For centuries, parents had little choice as to where their children went to school. Those families without economic means to place their children in private schools had no options. Children were placed in schools solely based on their geographic location. Unfortunately, some parents were left feeling that their children were not receiving the best education they could. One answer to this problem was school of choice.
School of choice offers parents and students the opportunity to pic from a wide variety of programs for education. Examples include open enrolment, charter schools, private schools, deductions and credits for school related expenses, home schooling and vouchers. In theory, none of these options is better than the rest; however, practically speaking, in many instances simply changing to a different public school will offer a student educational opportunities not previously available to them.

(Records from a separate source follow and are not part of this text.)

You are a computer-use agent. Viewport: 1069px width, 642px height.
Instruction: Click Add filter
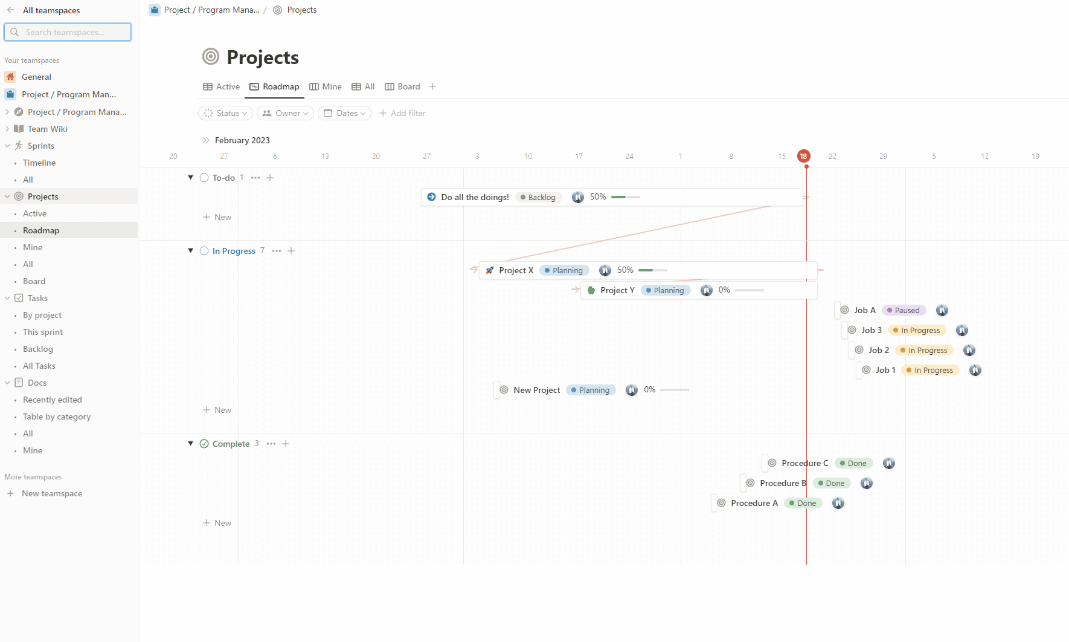(x=402, y=113)

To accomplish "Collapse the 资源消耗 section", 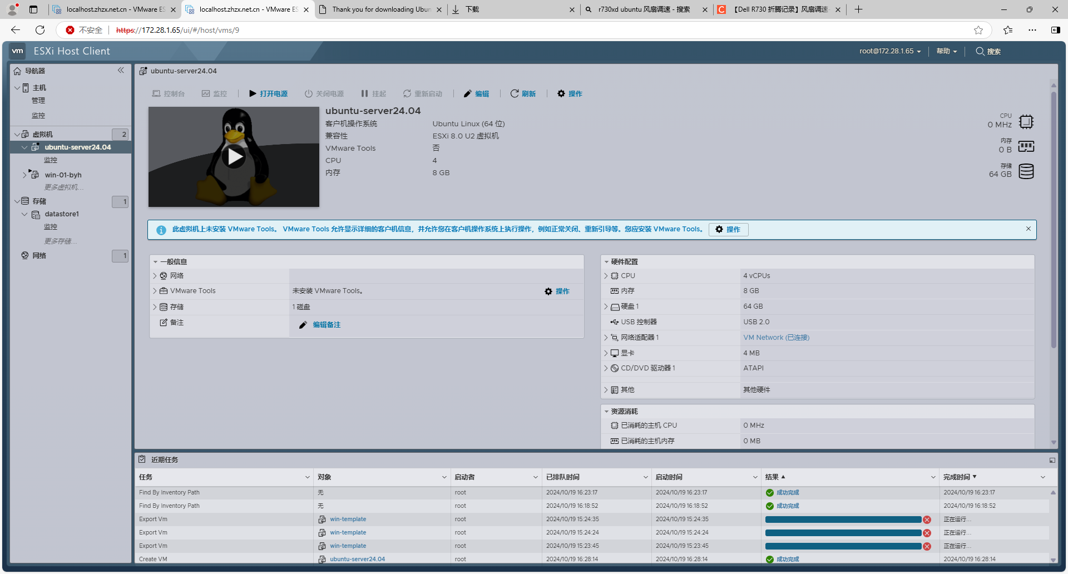I will [606, 412].
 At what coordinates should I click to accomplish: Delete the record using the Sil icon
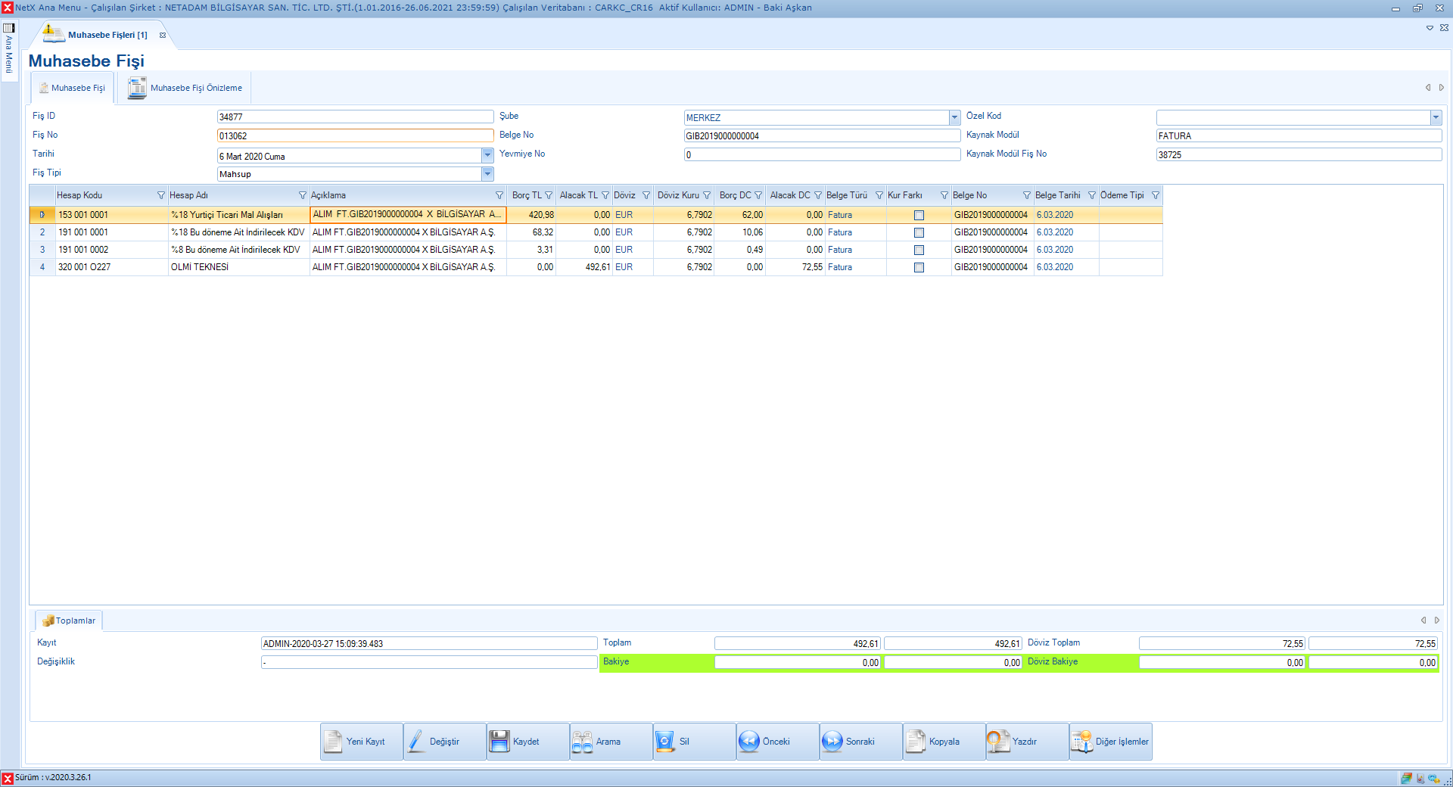[x=664, y=742]
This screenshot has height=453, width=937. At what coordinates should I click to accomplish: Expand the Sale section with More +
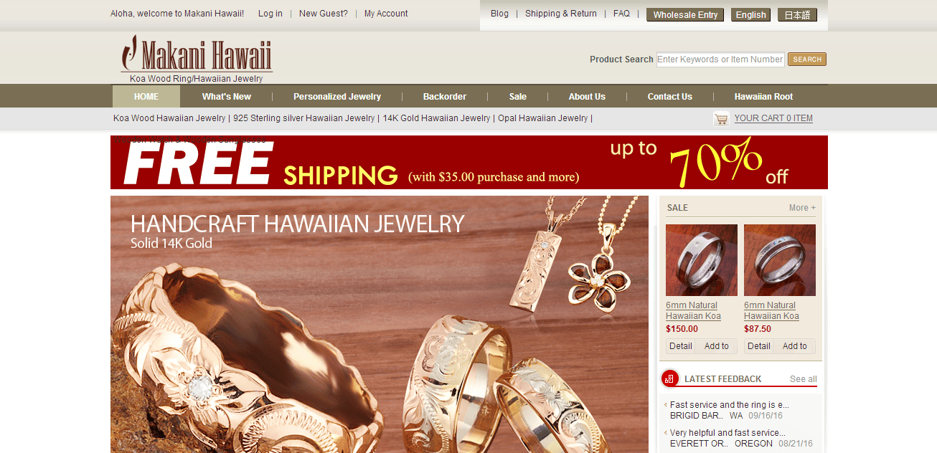pyautogui.click(x=802, y=208)
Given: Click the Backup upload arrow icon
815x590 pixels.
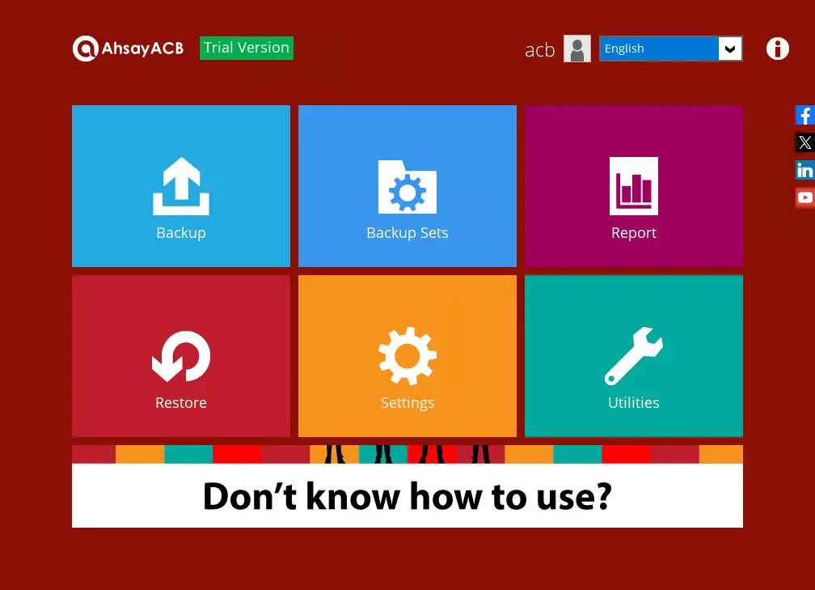Looking at the screenshot, I should [181, 186].
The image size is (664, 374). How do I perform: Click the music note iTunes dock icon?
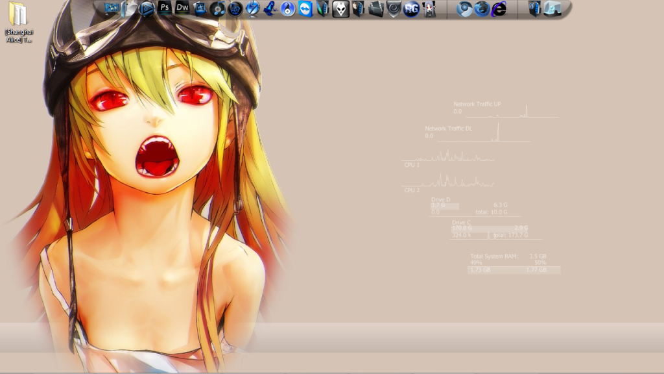coord(217,9)
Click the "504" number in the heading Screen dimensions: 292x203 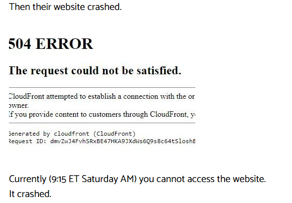coord(20,44)

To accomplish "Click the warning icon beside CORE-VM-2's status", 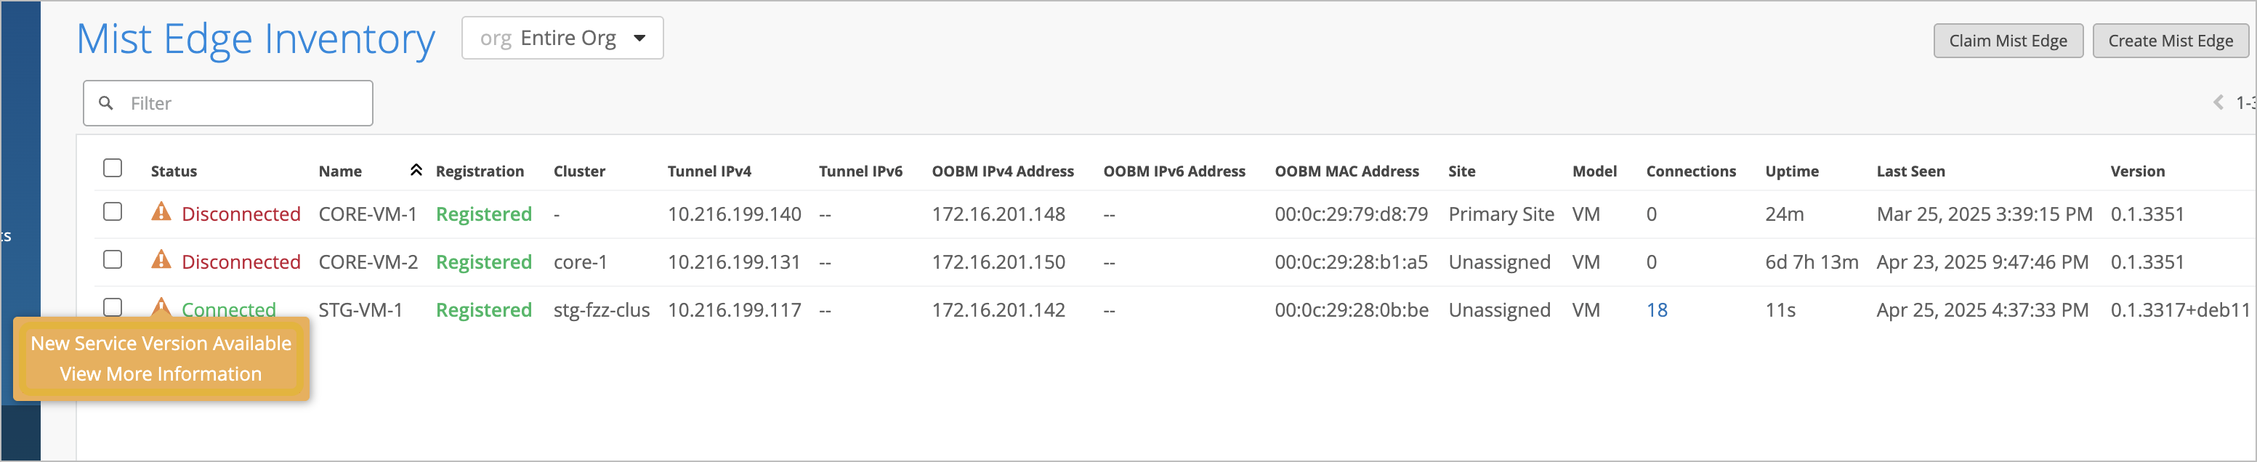I will (162, 261).
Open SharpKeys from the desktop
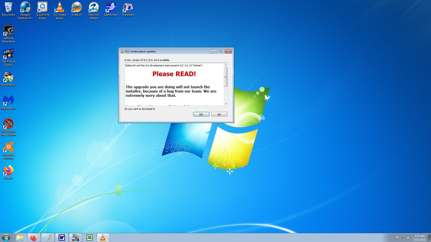Viewport: 431px width, 242px height. [128, 8]
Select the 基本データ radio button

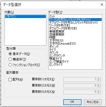point(10,54)
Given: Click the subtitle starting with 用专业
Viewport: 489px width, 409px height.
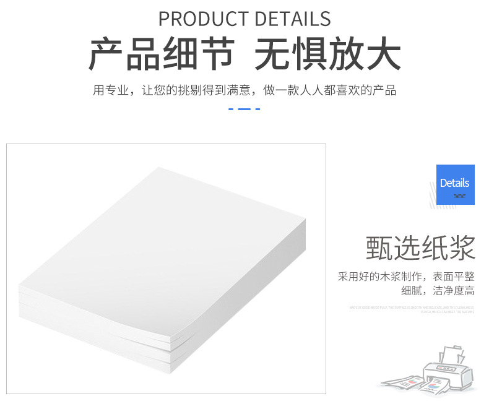Looking at the screenshot, I should click(x=245, y=90).
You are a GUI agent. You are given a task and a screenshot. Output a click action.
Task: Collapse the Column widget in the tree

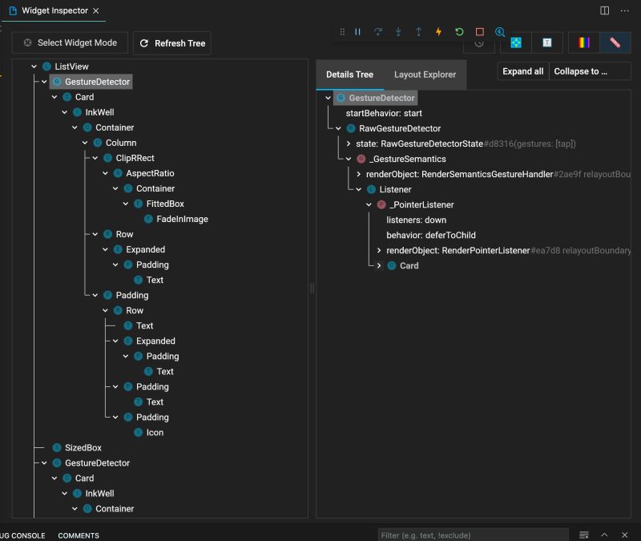pyautogui.click(x=83, y=142)
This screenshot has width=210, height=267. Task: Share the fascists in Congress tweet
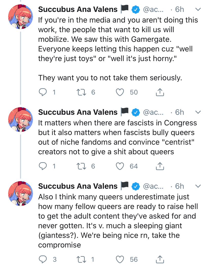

It should come as no surprise that, like most educational issues, schools of choice are a hotly contested topic. Supporters of the concept believe that it is beneficial in several ways. First, by allowing parents to choose which public school their children attend, competition will be fostered, leading to better schools. Second, several studies conclude that privately run institutions are more cost effective than traditional options while providing students with a better education.
There is a down side as well, with many opponents believing that only families with substantial financial means or those living in healthy environments can effectively make school of choice work for them. They remind us that public and private schools all rely on the same guidelines and that switching the student body from one format to the other will have little effect.
We all want the best for our children and perhaps allowing us to choose who educates our students is the best. But consider this: wouldn’t our children be better off if we had better options for them?